There’s a bit of a warning there about half-heartedness. That’s my third challenge. When God tells you to do something, do you obey enthusiastically or half-heartedly? When you worship, is it with your whole heart or holding a bit back? Half-heartedness is one of the curses of today’s church. We’ve all got things we’d rather be doing. It creeps up on us. Some of us are half-hearted because we’re not sure if we really believe, some because we’re not sure if we are willing to pay the price. Some maybe because we’ve been let down and don’t want to be disappointed again
But half-heartedness is never an acceptable or appropriate response to God. Whether we are working for God, worshipping him or whatever, let’s do it with oomph!

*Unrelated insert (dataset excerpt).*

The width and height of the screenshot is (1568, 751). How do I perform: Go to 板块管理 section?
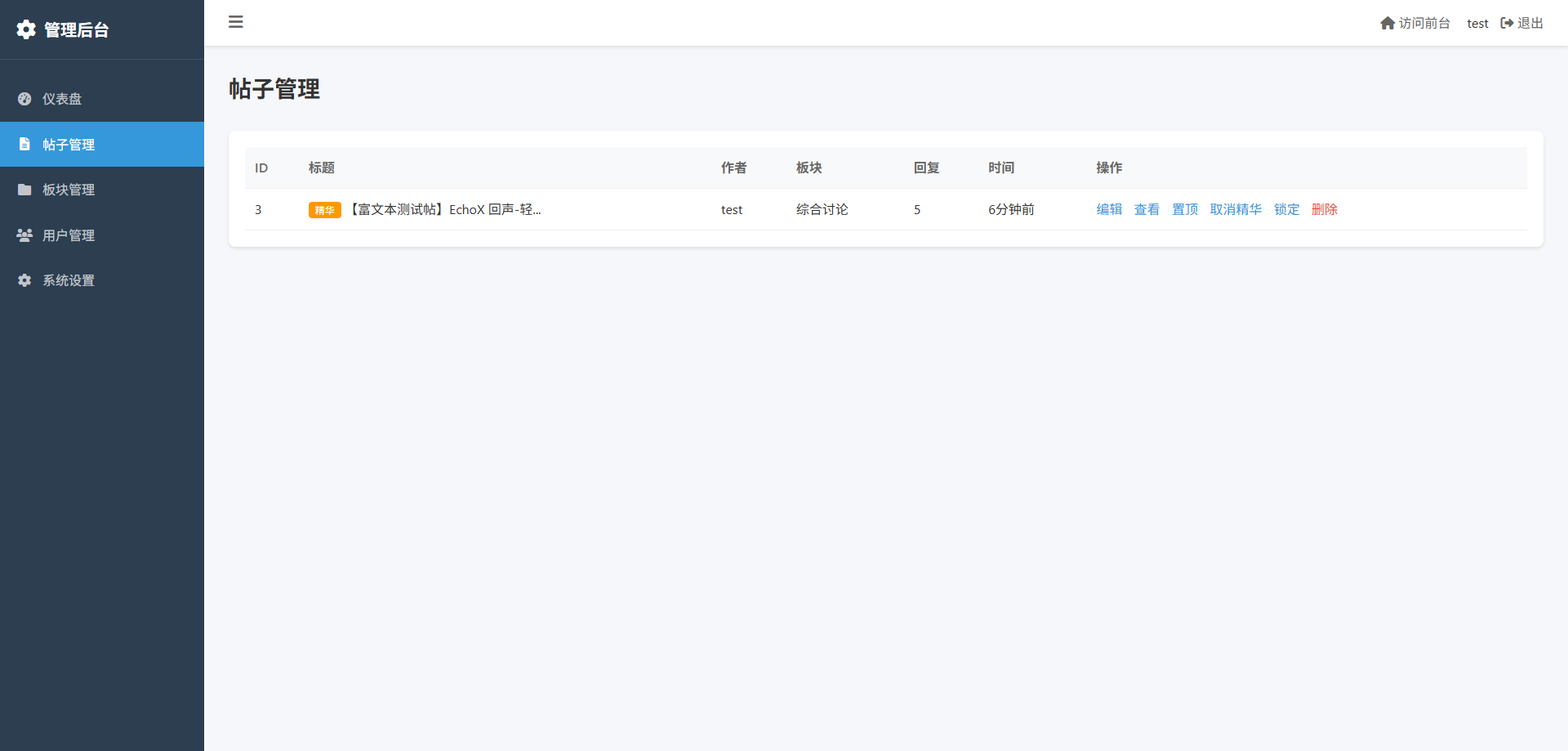(x=69, y=190)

OK, my final challenge, or encouragement really. I want to encourage those of you who feel that there is something about you that will stop God using you. A lot of us have a real difficulty when we start to enter the realm of the Holy Spirit because we think “God can’t do anything great through me because…” It might be because I’m ill myself or disabled, or elderly or too young, or because I let him down big time, because I continually let him down. Hands up who has that problem sometimes? Your faith fails you in Christian service because of something negative that you believe about yourself.

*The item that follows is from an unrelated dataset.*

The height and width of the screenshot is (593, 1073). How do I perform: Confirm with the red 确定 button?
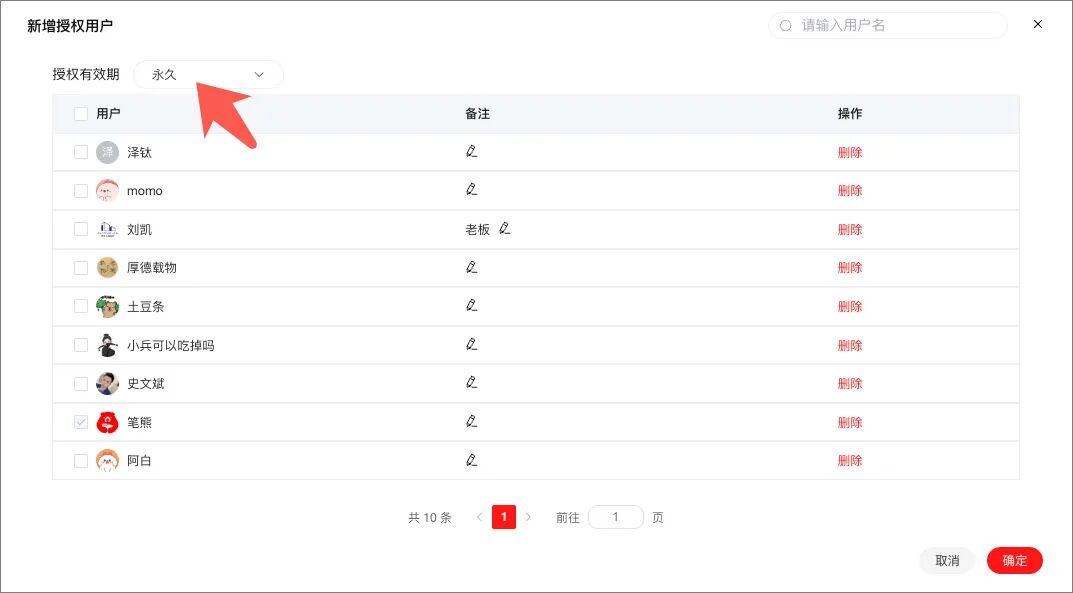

Elisha is ill. He’s confined to his bed. He’s terminally ill. But he’s still prophesying. And the prophecy he makes is still fulfilled. God is still using him on his sick bed. And then there is something even more amazing.
Elisha dies. He is buried in a tomb. Dead. His dead body lies there, rotting for some time. We don’t know how long. Weeks? Months? Years. The next word is Once, so we don’t know how much longer “once” was. But the country was plagued every spring by Moabite raiders who came in and pillaged and robbed and took off what they wanted.There’s a funeral and some men are about to bury a body when they see a band of Moabite raiders in the distance. They happen to be near to Elisha’s tomb. “Quick, someone says, “Let’s dump him in with Elisha and hot foot it out of here” They deposit the body on top of Elisha’s bones and start running as fast as they can. They’ve gone a few yards and there’s a voice behind them shouting “Hey, wait for me!” They look over their shoulders and there’s the dead man they’ve just buried running after them. I think they probably just ran a bit faster.
God used Elisha to raise the dead even when he was dead himself. You can’t get sicker than dead. You can’t get more disabled than dead.
God used Elisha on his sickbed. God used Elisha even when he was dead. God can use you, whoever you are and whatever’s going on in your life.
Don’t be discouraged and think God can’t use you because you are ill yourself or elderly or even sinful. I’m not saying sin doesn’t matter. I’m just saying that none of it has anything to do with your worthiness or physical condition. It is all God’s grace.
Why did the corpse come to life when it touched Elisha’s dead body?
Perhaps there was a residue of power in Elisha’s bones?
This was a man who’d walked with God all his life and had soaked in God’s presence. The anointing of God was so powerful, even on his bones, that it jump-started the other man to life?
Or maybe this was a sovereign act of God in which God directly acted to honour his servant.
Whatever, it means that you don’t even have to be alive to raise someone from the dead, you don’t have to be in perfect health to heal them.
How does this impact you? What’s God saying to you through Elisha's story?